Dokes shook his head, tears welling in his eyes as he leveled the rifle at Meghan. “I can't,” he said. “I won't.”

Her head tilted. Dokes dropped the rifle, then turned and smashed his head against the bulkhead, cracking open his skull. Adelman, rifle lowered, watched blood pooling on the deck around the dead medic's head. “I'll serve,” the private said. “Whatever you want. I...” He looked at Meghan. “Just don't do anything like that to me.”

Dixon stepped around to face Meghan Falkenberg. “So, you've got a ship with no weapons. You've got one soldier and a poisoned neurojournalist for crew. You killed off the engineer and the pilot. I can't fly this fucking thing.

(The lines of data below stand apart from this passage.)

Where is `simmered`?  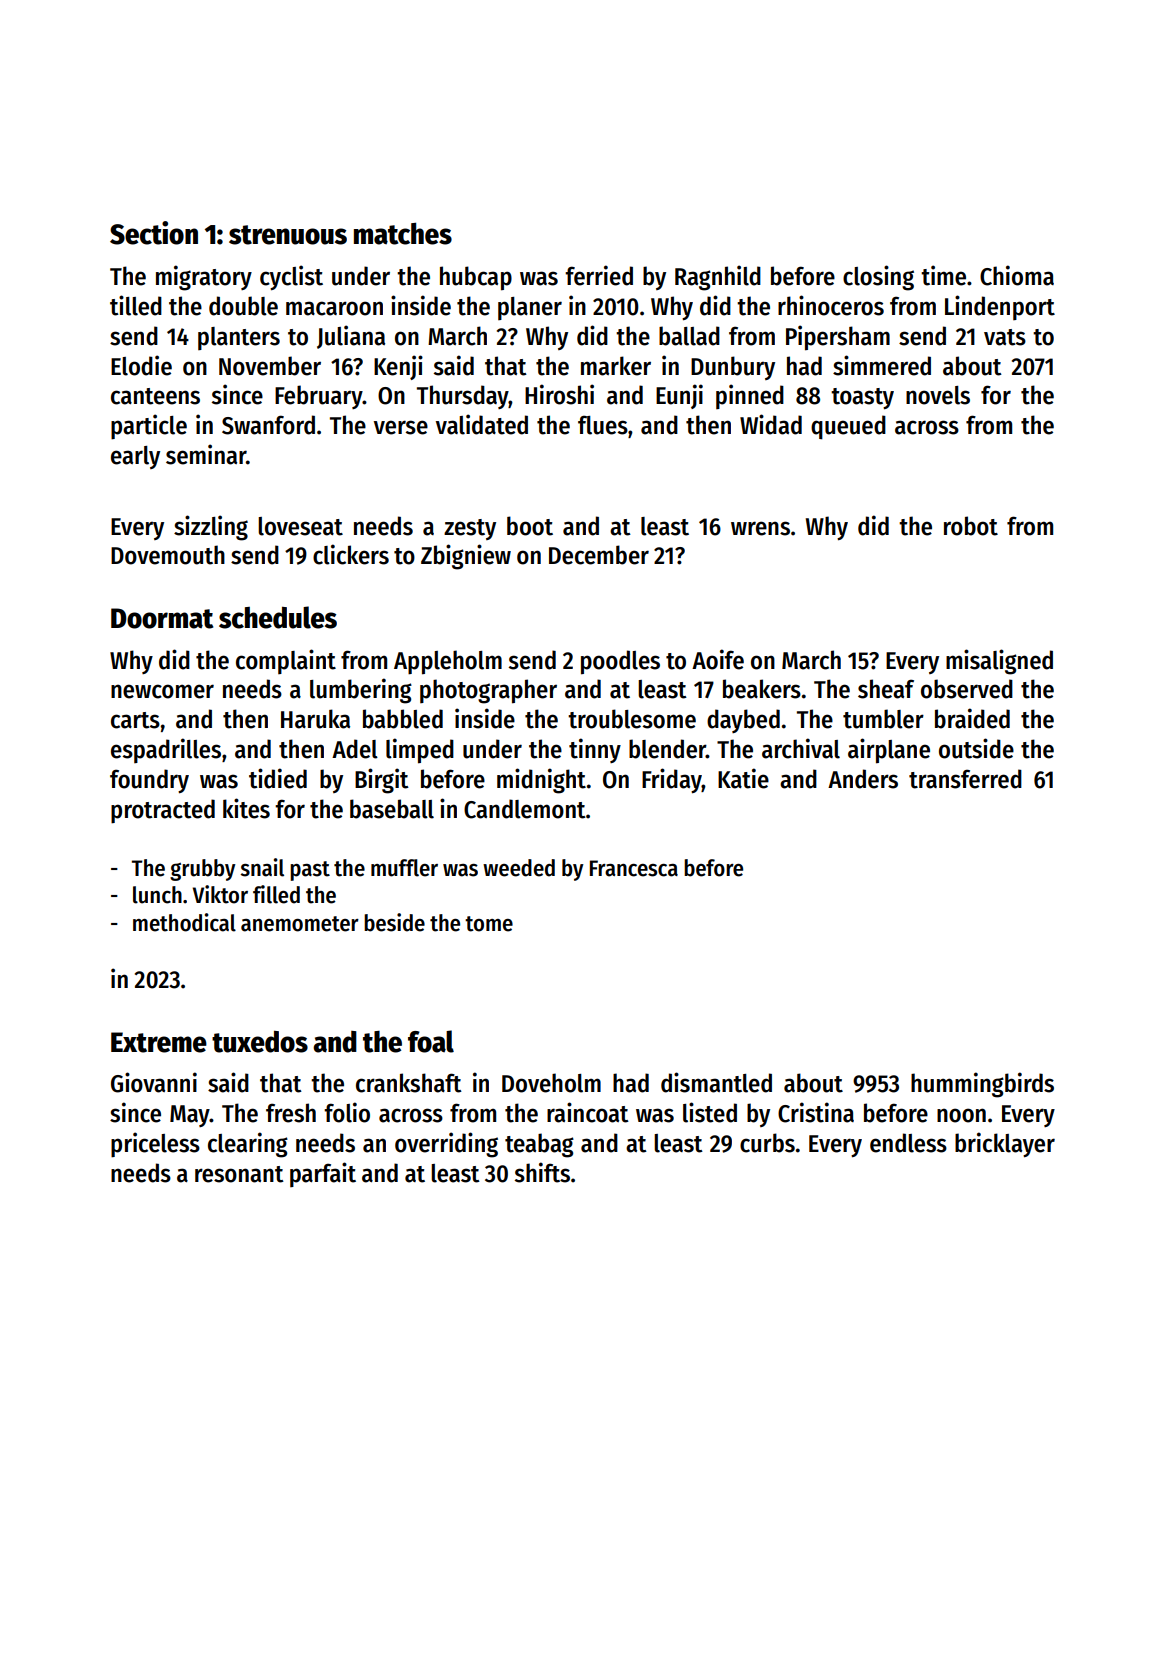
simmered is located at coordinates (882, 365).
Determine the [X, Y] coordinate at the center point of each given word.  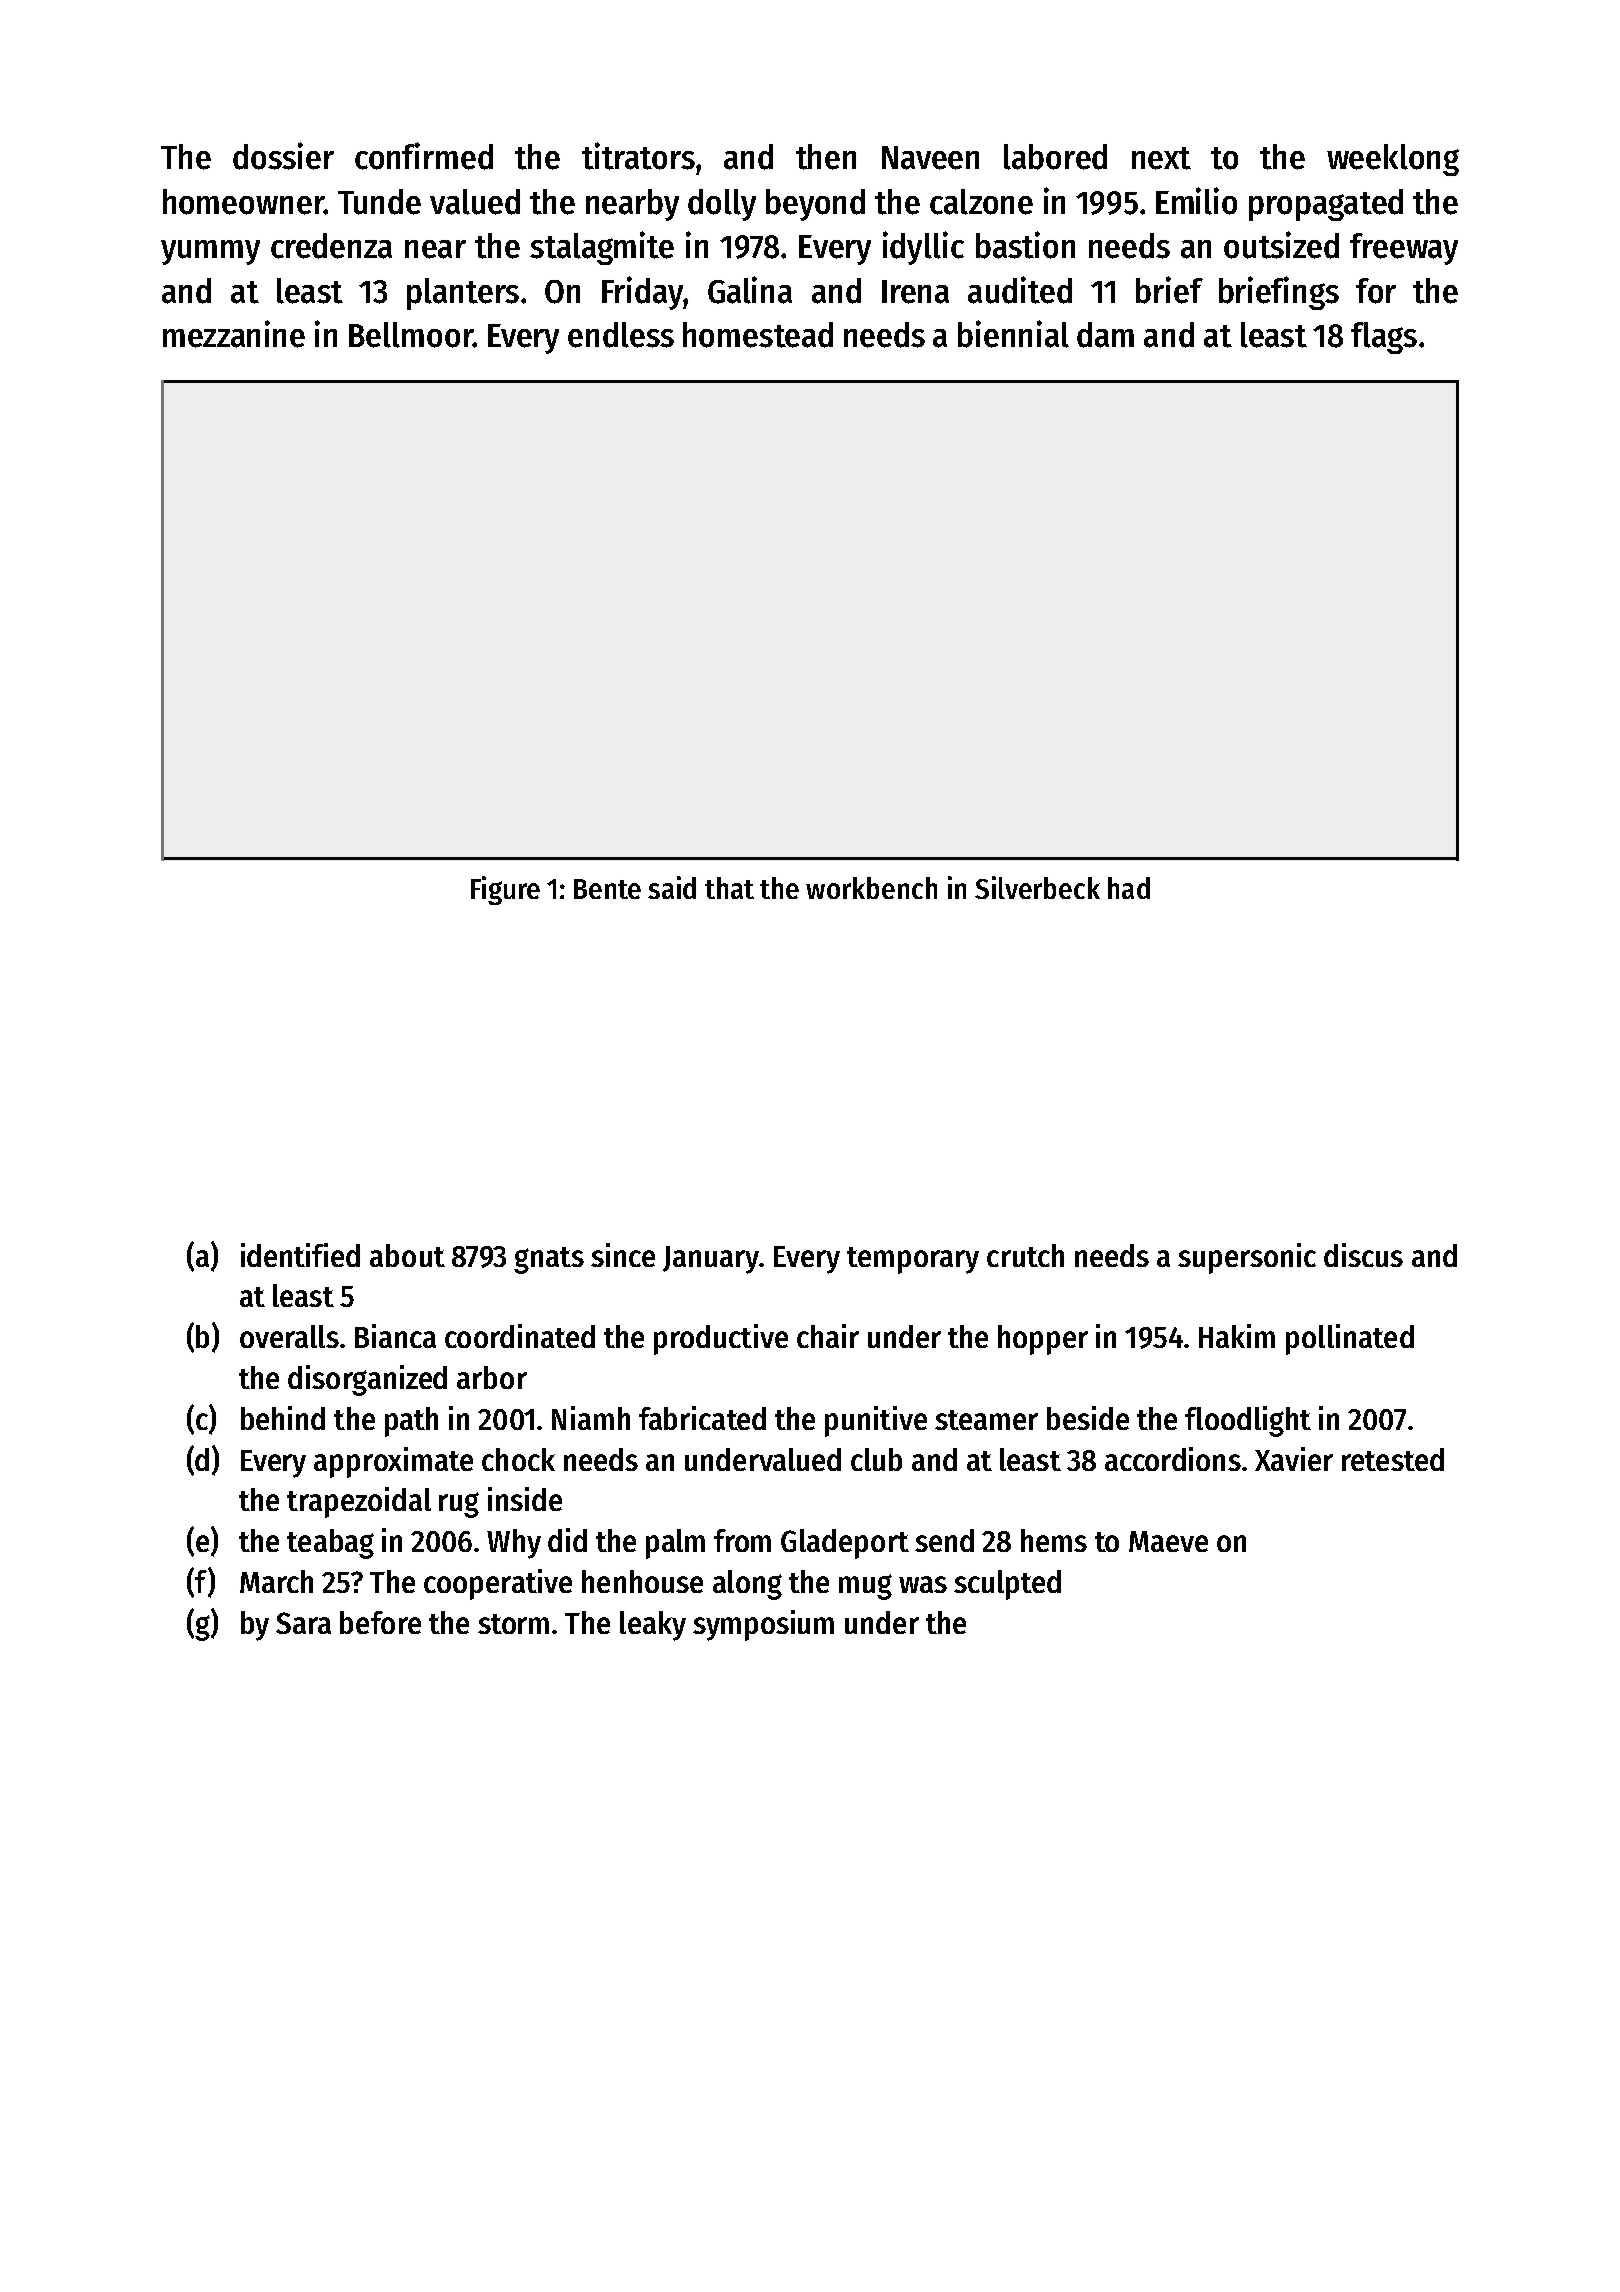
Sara [303, 1623]
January [711, 1260]
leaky [653, 1626]
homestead [758, 335]
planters [463, 294]
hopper [1043, 1340]
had [1129, 888]
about [407, 1255]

What's your big plan now?”

“I made it through basic starship flight training on Citadel,” Adelman said. “I don't think I can manage much that's fancy, but I can get us moving and point in the right direction.”

“That will do,” Meghan replied in the multivoice. “You will launch the Unfettered, elude the B'hiri defenses, and crash this ship into the middle of their capital city. The explosion should destroy several blocks. Casualties will number in the thousands.”

“Oh,” Dixon said. He looked at Adelman, sighing. “Guess there's no point in asking for that antidote, then.”